Given records
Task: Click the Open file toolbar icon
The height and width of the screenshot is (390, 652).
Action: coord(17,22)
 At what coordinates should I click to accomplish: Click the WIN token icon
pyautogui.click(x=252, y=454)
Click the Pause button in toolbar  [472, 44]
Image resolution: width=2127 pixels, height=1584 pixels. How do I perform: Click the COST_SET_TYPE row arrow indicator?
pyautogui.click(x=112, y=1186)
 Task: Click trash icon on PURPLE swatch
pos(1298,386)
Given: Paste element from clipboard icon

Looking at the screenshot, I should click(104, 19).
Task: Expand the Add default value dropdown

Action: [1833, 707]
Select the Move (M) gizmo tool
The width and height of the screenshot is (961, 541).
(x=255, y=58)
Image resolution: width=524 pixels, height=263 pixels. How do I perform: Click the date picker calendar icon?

What needs to be done
Start to finish, restate the records above word for word.

Answer
Task: Click the Open file toolbar icon
The height and width of the screenshot is (390, 652).
Action: coord(17,22)
 At what coordinates should I click to accomplish: Click the WIN token icon
pyautogui.click(x=252, y=454)
Click the Pause button in toolbar  [472, 44]
Image resolution: width=2127 pixels, height=1584 pixels. How do I perform: Click the COST_SET_TYPE row arrow indicator?
pyautogui.click(x=112, y=1186)
 Task: Click trash icon on PURPLE swatch
pos(1298,386)
Given: Paste element from clipboard icon

Looking at the screenshot, I should click(104, 19).
Task: Expand the Add default value dropdown

Action: [1833, 707]
Select the Move (M) gizmo tool
The width and height of the screenshot is (961, 541).
(x=255, y=58)
Image resolution: width=524 pixels, height=263 pixels. How do I perform: Click the date picker calendar icon?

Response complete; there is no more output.